Passage
* * * *

Currently, standardization issues [10] are being focused in privacy preserving data mining but solution to the right privacy is NP-hard [11]. Therefore, our primary focus is to identify the sensitive item(s) with the analysis of side effects such as new rules [12-14], lost rules [12, 13] and hidden rules [12-16] incurred in XML association rules privacy preservation. Hence, we presented a model for privacy preserving data mining which quantifies sensitivity through Bayesian Network over vertically partitioned data. After quantification, XML association rules are generated over horizontally partitioned data through apriori algorithm.

2. Literature Review

Dafa-Alla et al. [18] employed PRBAC in order to protect sensitive information while different users are working in sessions according to their roles with variable privileges. Such control of sensitivity is dependent upon relational format. This technique does not identify Sensitive Objects (SOBS) but adding it to the model for preservation before publishing of data. In contrast to this technique, Dasseni et al. [15] investigated confidentiality issues related to association rules. In this approach, a rule is characterized as sensitive which has the confidence measure above the certain privacy threshold. Thus, a simple selection condition which can be applied to protect the sensitivity of objects is randomly distributed in the transactions. Thus, such sensitive objects cannot be selected as in [15] because obvious rules can be hidden using a condition. Moreover, FHSAR (Fast Hiding Sensitive Association Rules) algorithm is presented by Weng et al. [19]. This algorithm scans database only once to reduce the execution time. This technique hides already known sensitive association rules. Furthermore, it assigns weights using Equation (3.1) in order to estimate side effects.

* * * *

Recorded data
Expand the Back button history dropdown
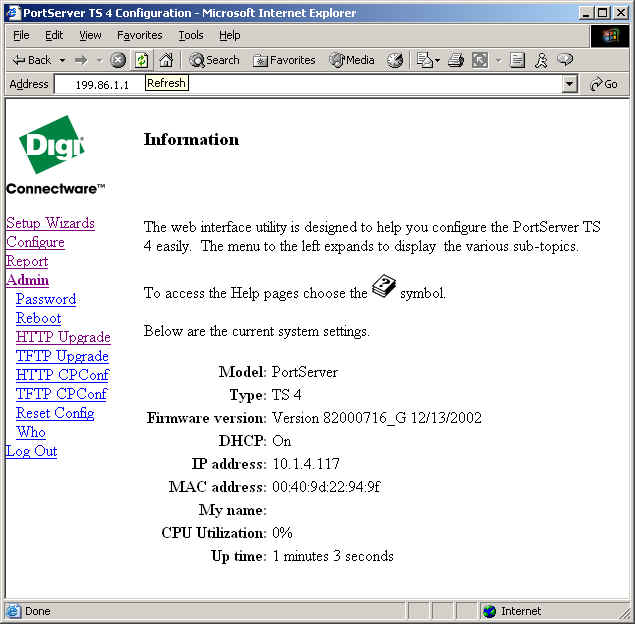The height and width of the screenshot is (624, 635). coord(62,60)
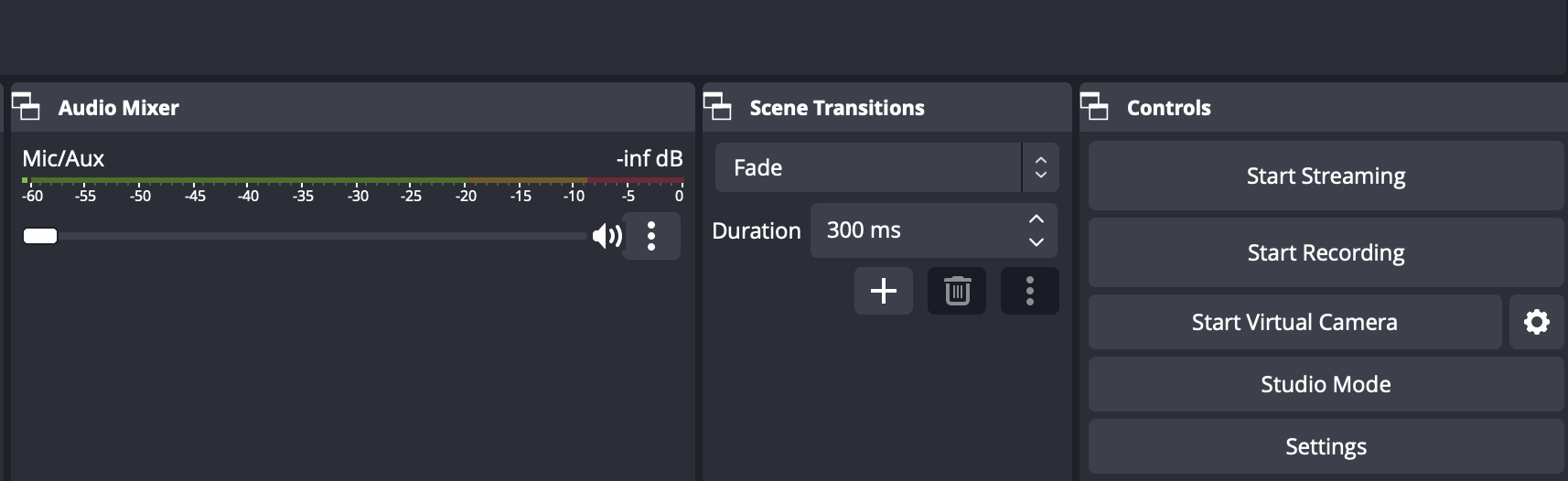The width and height of the screenshot is (1568, 481).
Task: Start the Virtual Camera
Action: click(1294, 322)
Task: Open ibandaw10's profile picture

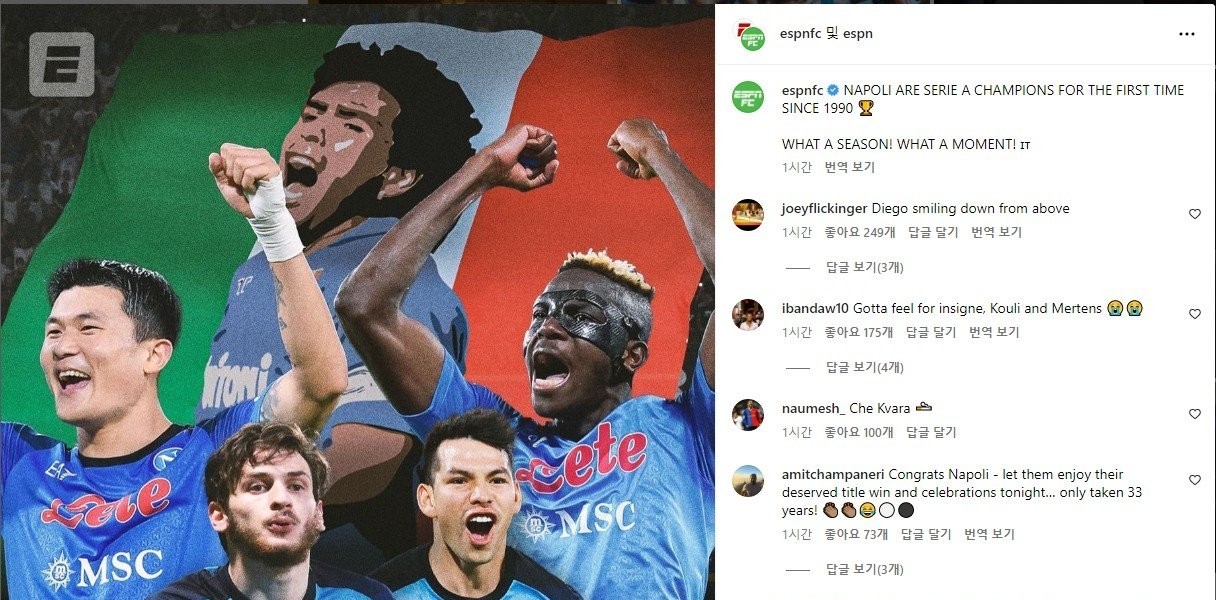Action: point(748,314)
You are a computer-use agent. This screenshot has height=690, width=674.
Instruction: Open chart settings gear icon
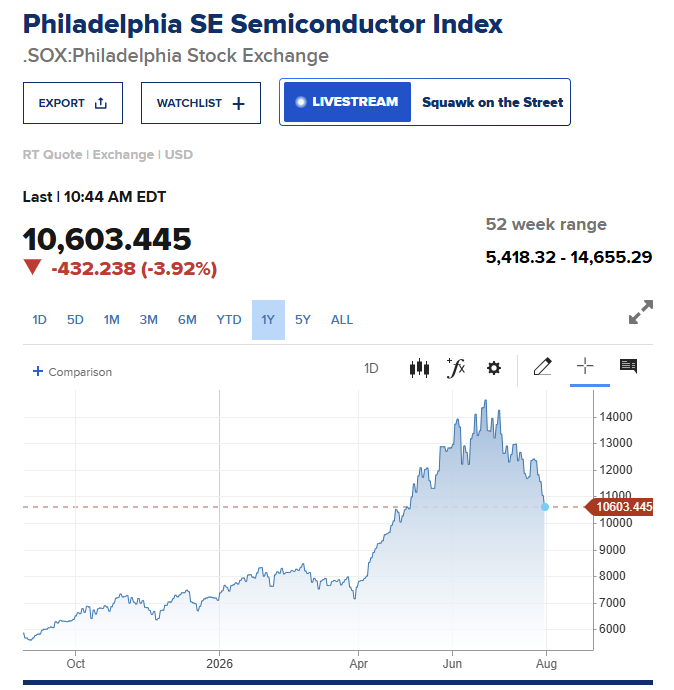pyautogui.click(x=494, y=368)
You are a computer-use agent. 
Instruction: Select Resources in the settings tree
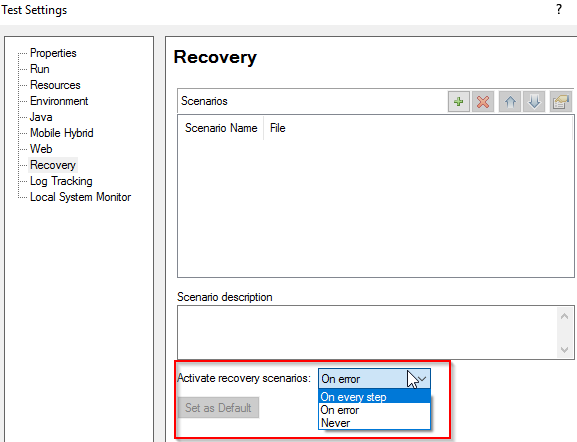pyautogui.click(x=55, y=85)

* * * *

To do
Transcribe everything in the passage on privacy-preserving data mining above from "Currently, standardization issues" down to "through apriori algorithm.".

The reply
Currently, standardization issues [10] are being focused in privacy preserving data mining but solution to the right privacy is NP-hard [11]. Therefore, our primary focus is to identify the sensitive item(s) with the analysis of side effects such as new rules [12-14], lost rules [12, 13] and hidden rules [12-16] incurred in XML association rules privacy preservation. Hence, we presented a model for privacy preserving data mining which quantifies sensitivity through Bayesian Network over vertically partitioned data. After quantification, XML association rules are generated over horizontally partitioned data through apriori algorithm.